Filtering the GitHub events archive to just events mentioning our Shai-Hulud keywords, we wind up with 207 repos. Of those, 175 match the “Shai-Hulud Migration” description and 33 match “Shai-Hulud Repository.” 

The two descriptions mapped to the two GitHub attack patterns. Repos with the description “Shai-Hulud Migration” were generally pre-existing repos that the malware renamed to “<previous repo name>-migration” and made public. Those with the description “Shai-Hulud Repository” were new repos created by the malware with the name “shai-hulud” containing only the data.json used to exfiltrate secrets. In reviewing the names of repos with each description, these mappings were overwhelmingly true, though there were some exceptions. Some of those repos, where a new repo is named “shai-hulud” but the description is “Shai-Hulu Migration” and no data.json file is present, might be lookalikes created by users or remnants of incomplete clean-up. 

From the list of affected repos, we can identify the users who own them. Among that data set, a small number of users were responsible for the largest number of repos. Some of these users were also contributors to NPM packages and thus acted as the “super spreaders” that propagated Shai-Hulud to other packages, from which it could infect new users. 

Number of repos with IOCs per user, showing a small number of heavily impacted individuals

Identifying companies infected with Shai-Hulud

Those 207 repos only belonged to 37 unique users. GitHub offers many optional ways that a user might identify their employer, but with such a small number we could be safe and manually confirm those attributions ourselves. 

That level of inspection identified a tiny number of false positives, but overwhelmingly provided confirmation of the user’s self-identified employers. (The false positives were non-trivial to identify and would be difficult for any automated system. For example, one user went so far as to create an exact replica of the IOC: a repo named shai-hulud, description reading “Shai-Hulud Repository,” contents of a single data.json file, double base64-encoded data, only to reveal a YouTube link to…a Rickroll.)

The repo names also gave some hint of the potential impact on those companies. As seen above, most users had a single point of impact. Others, those with many private repositories that were flipped to public, had access to data that suggests extensive corporate impacts. The user who unintentionally leaked 50 repos bearing their employer’s name has deleted their entire GitHub account.

(Recorded data)
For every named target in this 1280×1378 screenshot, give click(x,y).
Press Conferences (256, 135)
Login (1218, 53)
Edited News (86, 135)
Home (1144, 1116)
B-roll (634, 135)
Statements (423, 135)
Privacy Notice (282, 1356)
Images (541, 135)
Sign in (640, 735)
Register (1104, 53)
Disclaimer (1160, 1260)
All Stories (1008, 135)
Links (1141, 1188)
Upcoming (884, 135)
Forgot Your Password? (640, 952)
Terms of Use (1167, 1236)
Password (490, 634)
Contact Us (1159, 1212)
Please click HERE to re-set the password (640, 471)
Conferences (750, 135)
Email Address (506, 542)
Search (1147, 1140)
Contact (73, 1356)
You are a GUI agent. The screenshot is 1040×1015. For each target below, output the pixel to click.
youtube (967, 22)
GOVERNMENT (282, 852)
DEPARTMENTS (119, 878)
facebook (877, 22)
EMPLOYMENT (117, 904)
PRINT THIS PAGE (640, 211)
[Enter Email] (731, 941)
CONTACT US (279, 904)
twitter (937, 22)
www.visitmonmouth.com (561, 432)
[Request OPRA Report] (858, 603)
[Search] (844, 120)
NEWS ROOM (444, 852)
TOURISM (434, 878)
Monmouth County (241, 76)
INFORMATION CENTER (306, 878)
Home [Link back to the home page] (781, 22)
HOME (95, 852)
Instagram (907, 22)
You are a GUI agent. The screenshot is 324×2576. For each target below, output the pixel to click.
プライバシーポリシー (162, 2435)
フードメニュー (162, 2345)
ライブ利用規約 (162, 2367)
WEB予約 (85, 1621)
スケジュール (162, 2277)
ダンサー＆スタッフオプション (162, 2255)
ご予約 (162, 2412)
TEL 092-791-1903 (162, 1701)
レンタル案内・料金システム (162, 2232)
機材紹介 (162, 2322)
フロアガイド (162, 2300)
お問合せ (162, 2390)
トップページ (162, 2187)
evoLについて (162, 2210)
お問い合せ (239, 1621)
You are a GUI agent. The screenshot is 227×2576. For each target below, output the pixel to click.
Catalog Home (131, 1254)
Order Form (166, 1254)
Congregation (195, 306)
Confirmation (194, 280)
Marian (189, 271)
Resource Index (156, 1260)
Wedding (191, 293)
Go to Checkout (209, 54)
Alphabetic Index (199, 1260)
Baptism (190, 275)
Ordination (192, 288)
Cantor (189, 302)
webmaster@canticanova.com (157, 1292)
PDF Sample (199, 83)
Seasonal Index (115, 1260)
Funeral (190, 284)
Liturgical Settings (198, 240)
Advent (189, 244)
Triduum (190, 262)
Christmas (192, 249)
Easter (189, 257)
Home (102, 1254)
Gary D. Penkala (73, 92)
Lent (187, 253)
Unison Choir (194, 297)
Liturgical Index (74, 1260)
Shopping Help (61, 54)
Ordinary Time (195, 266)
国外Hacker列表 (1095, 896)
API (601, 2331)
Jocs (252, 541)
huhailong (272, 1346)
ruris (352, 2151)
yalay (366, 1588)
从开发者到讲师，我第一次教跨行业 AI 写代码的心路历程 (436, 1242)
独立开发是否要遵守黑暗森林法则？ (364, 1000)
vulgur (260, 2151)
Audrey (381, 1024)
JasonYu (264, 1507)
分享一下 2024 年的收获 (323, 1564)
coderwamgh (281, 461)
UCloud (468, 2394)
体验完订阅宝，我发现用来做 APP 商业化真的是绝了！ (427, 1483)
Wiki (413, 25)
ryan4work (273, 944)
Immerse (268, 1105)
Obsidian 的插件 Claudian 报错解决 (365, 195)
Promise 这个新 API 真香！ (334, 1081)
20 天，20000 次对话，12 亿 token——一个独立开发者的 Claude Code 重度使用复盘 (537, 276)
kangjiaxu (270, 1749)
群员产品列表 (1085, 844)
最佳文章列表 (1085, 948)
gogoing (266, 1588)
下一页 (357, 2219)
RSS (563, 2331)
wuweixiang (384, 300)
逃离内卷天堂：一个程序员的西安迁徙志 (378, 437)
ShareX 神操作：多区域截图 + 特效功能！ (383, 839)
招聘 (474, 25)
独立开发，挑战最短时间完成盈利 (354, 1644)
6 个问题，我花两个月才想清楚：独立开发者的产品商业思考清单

• Complete the following
**A)** Answer these questions from the Shai-Hulud text:
(i) How many repos remained after filtering the GitHub events archive for the Shai-Hulud keywords?
(ii) How many unique users owned those repos?
(iii) What did the user who unintentionally leaked 50 repos bearing their employer's name do afterward?
**B)** Translate this sentence from the Shai-Hulud text into Spanish: "Those 207 repos only belonged to 37 unique users."
**C)** Carry on writing the Shai-Hulud text, starting after its final sentence.
These records were drawn from a separate source.

• Answers to the exercise
**A)**
(i) 207
(ii) 37
(iii) They deleted their entire GitHub account.

**B)** Esos 207 repositorios pertenecían solo a 37 usuarios únicos.

**C)**
Amongst users with IOCs in the public GitHub archive and GitHub profiles with identifiable employers, these are the companies where they work:

  • aplos.com
  • asnbank.nl
  • bitfactory.nl
  • brightback.com
  • crowdstrike.com 
  • fino.group
  • flockit.com.ar
  • klarrio.com
  • kodelabs.com
  • logovo.ca
  • loopmein.app
  • mobioffice.io
  • nstudio.io
  • openloophealth.com
  • verifaction.co.za
  • wdtablesystems.com
  • yoobic.com

Crowdstrike and nStudio are also among the maintainers of known compromised NPM packages, so their inclusion here is no surprise, but does help validate the methodology. 

All of the associated GitHub users have since removed the files leaking their secrets or company code, but anyone can reconstruct the links to these companies using data from gharchive.org and inspection of the relevant users’ GitHub profiles. 

Conclusion

The Shai-Hulud attack is certainly in the running for the largest supply chain compromise ever. The potential install surface for the affected packages is massive and requires action from all NPM developers to assess their exposure. Because of the particular method of data exfiltration in this case, we also have some visibility into the third-party impacts of the attack.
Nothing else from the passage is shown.